:: Задача A ::
Назовите всех режиссеров, которые указаны в заглавии исследования Шредера в тексте о трансцендентальном стиле в кино.

:: Текст страницы ::
++++++
Термин трансцендентальный стиль в кино был предложен американским эстетиком Полом Шредером. Этой теме он посвятил свое исследование «Трансцендентальный стиль в кино: Одзу, Брессон, Дрейер».
Уникальность каждого из этих художников не помешала Шредеру выявить общую эстетическую направленность их фильмов, а именно ориентированность в сторону выражения духовного. Эту особенность художественного мышления Шредер и обозначит как трансцендентальный стиль, призванный репрезентировать трансцендентное. К этому стилю, по мнению теоретика, могут быть отнесены фильмы, снятые разными художниками, принадлежащими к разным школам и разным культурам. Исследователя интересовал вопрос о наличии некой общей формы, схожих способов и языковых механизмов, направленных на решение задачи трансляции определенных духовных состояний: «Так же как антропология на определенном этапе развития обнаружила, что в различных культурах художники изобретали схожие способы передачи духовных состояний, так и в кино, независимо друг от друга, определенные режиссеры своим творчеством подвели нас к консенсусу относительно того, что мы определяем как трансцендентальный стиль» [Paul Schräder, 1972, p. 3].
++++++
[Строки о расположении целей]
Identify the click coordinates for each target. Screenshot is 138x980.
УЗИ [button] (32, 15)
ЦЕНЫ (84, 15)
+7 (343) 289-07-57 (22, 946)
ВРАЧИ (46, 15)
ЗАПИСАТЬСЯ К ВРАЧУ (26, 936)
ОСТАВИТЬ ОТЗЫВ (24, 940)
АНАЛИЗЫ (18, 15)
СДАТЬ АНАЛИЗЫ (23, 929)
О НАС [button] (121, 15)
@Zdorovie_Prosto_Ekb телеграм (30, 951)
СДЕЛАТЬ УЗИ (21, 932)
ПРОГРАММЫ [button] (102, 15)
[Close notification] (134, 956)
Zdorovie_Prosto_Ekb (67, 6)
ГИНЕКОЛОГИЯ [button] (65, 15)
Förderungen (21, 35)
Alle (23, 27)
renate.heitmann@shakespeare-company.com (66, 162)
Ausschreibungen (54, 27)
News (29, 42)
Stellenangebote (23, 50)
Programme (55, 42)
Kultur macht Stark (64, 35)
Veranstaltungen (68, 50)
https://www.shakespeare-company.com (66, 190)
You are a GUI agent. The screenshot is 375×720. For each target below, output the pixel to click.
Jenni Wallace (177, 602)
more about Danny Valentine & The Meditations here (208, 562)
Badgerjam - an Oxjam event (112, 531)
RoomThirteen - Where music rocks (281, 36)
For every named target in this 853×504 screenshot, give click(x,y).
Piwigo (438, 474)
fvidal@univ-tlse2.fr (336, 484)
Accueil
++++++
:: Задача B ::
Оформите в виде таблицы Markdown отрезок записей от строки, содержащей «Kultur macht Stark (64, 35)», до конца записей, включая обе границы. Столбцы назовите «№» и «Строка», пустые строки пропустите.

:: Результат A ::
Одзу, Брессон, Дрейер

:: Результат B ::
| № | Строка |
|---|---|
| 1 | Kultur macht Stark (64, 35) |
| 2 | Veranstaltungen (68, 50) |
| 3 | https://www.shakespeare-company.com (66, 190) |
| 4 | You are a GUI agent. The screenshot is 375×720. For each target below, output the pixel to click. |
| 5 | Jenni Wallace (177, 602) |
| 6 | more about Danny Valentine & The Meditations here (208, 562) |
| 7 | Badgerjam - an Oxjam event (112, 531) |
| 8 | RoomThirteen - Where music rocks (281, 36) |
| 9 | For every named target in this 853×504 screenshot, give click(x,y). |
| 10 | Piwigo (438, 474) |
| 11 | fvidal@univ-tlse2.fr (336, 484) |
| 12 | Accueil |